What needs to be done →
All that is needed is a count of the lines in this data that contain the word "agent".

Records shown Block Start

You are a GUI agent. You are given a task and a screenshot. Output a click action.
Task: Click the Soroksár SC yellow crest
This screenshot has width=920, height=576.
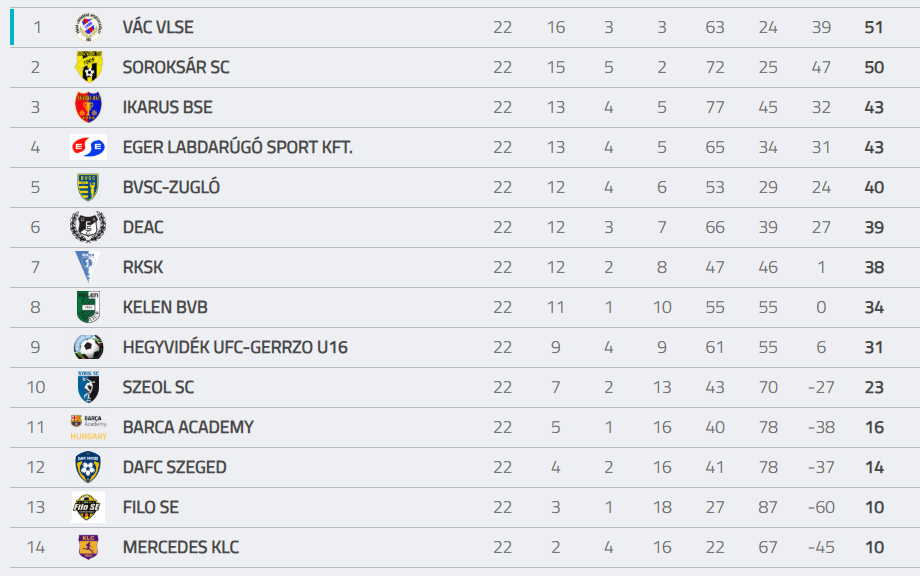click(89, 67)
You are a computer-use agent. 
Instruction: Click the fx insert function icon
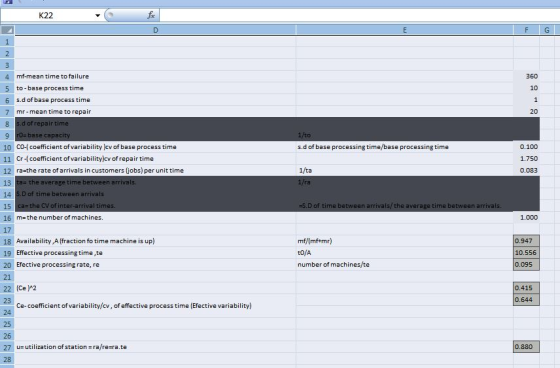point(151,15)
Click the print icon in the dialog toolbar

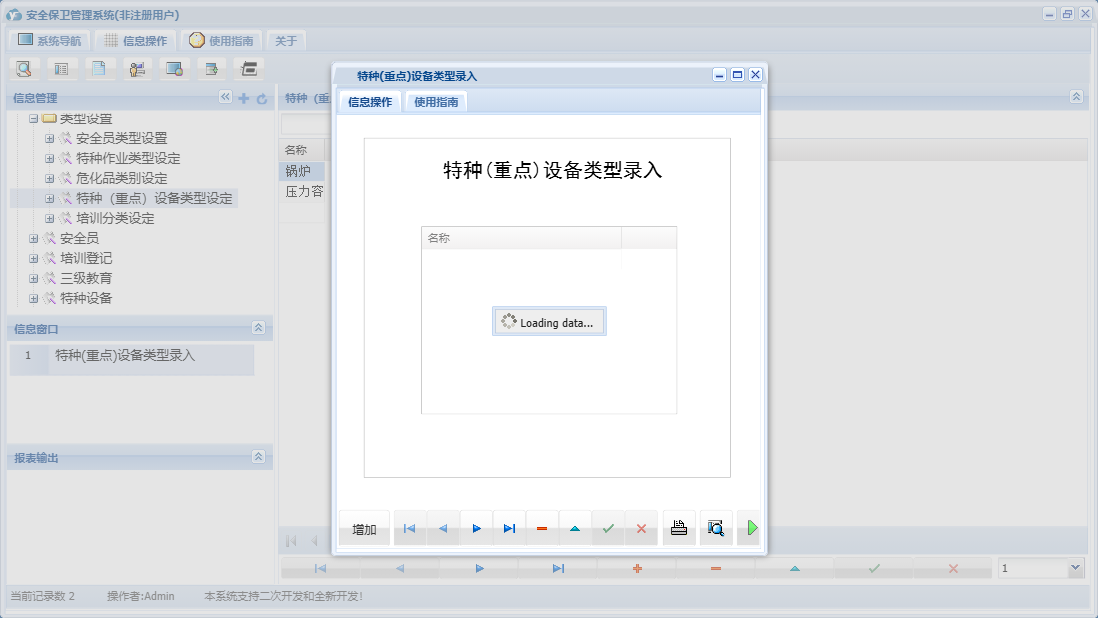679,528
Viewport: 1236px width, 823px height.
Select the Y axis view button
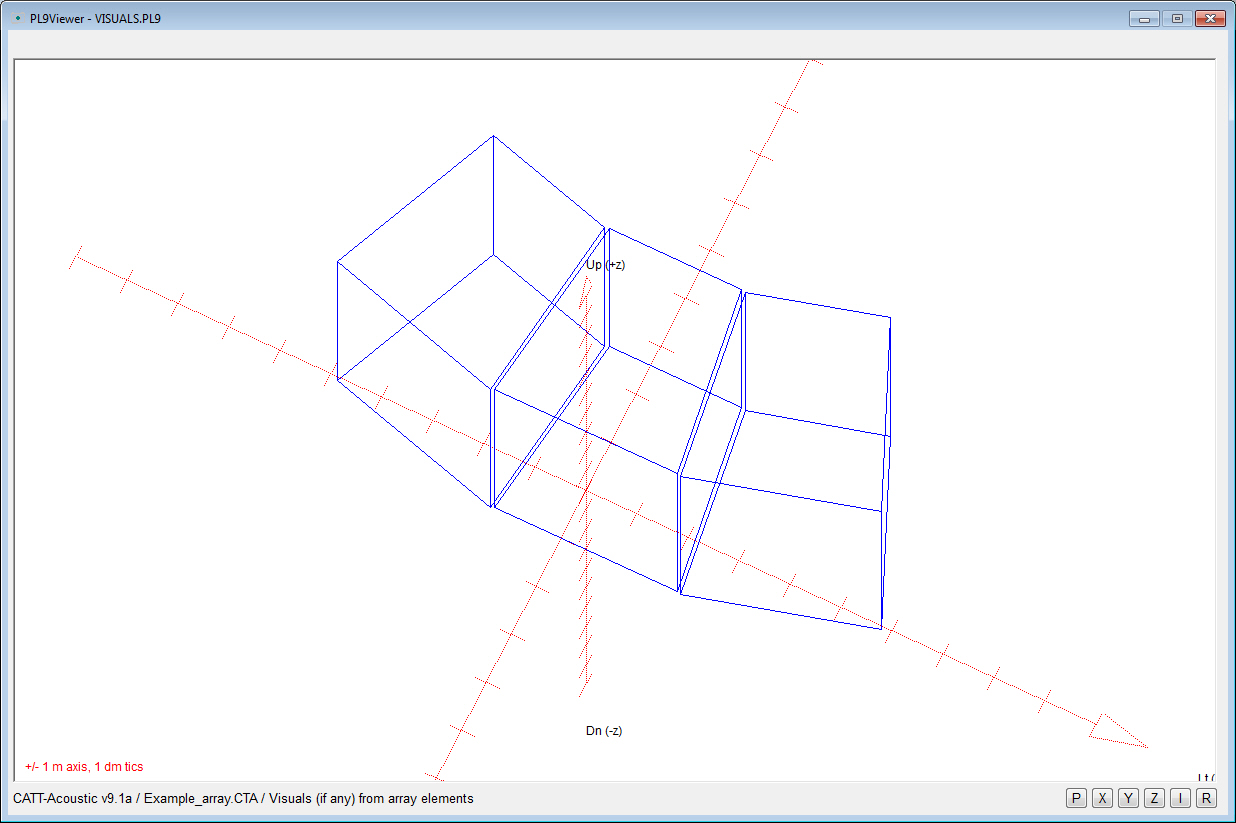(x=1128, y=798)
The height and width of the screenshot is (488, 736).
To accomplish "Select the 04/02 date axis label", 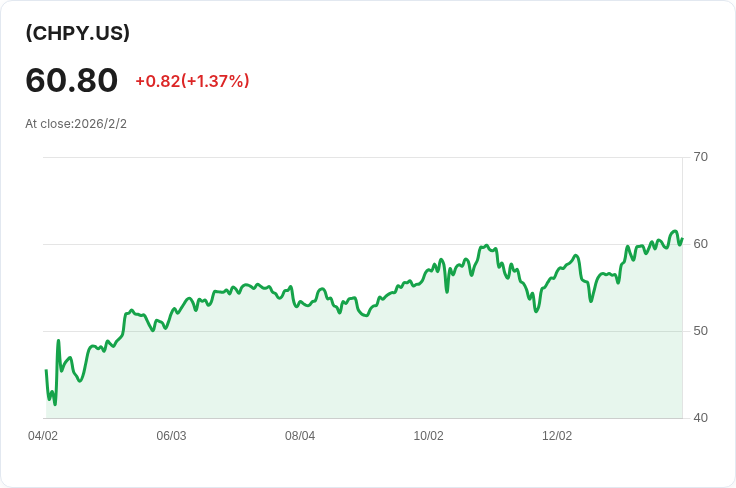I will click(43, 436).
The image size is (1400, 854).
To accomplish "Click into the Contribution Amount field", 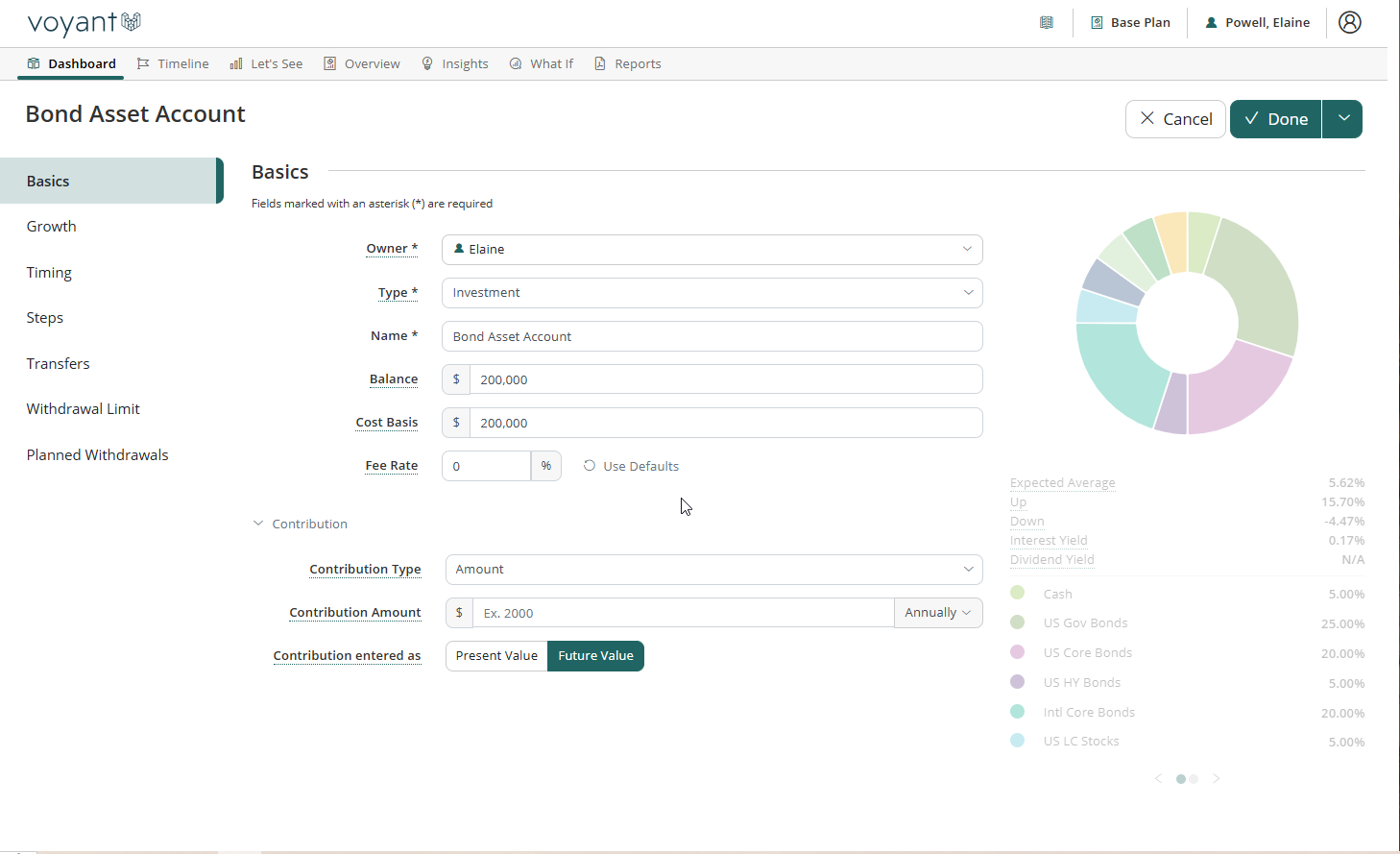I will (x=683, y=613).
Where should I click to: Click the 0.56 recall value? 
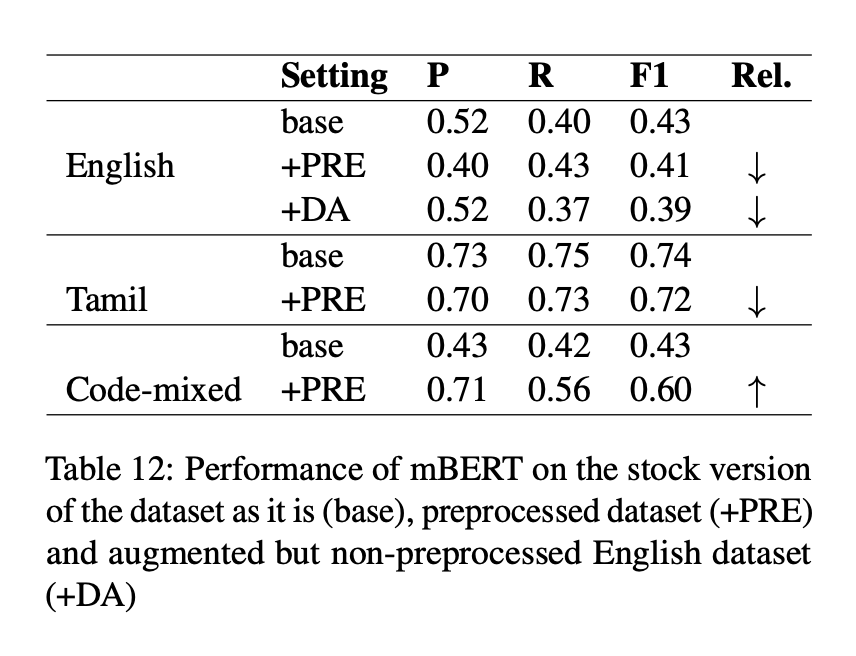point(559,390)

Records shown Block End

Your response →
2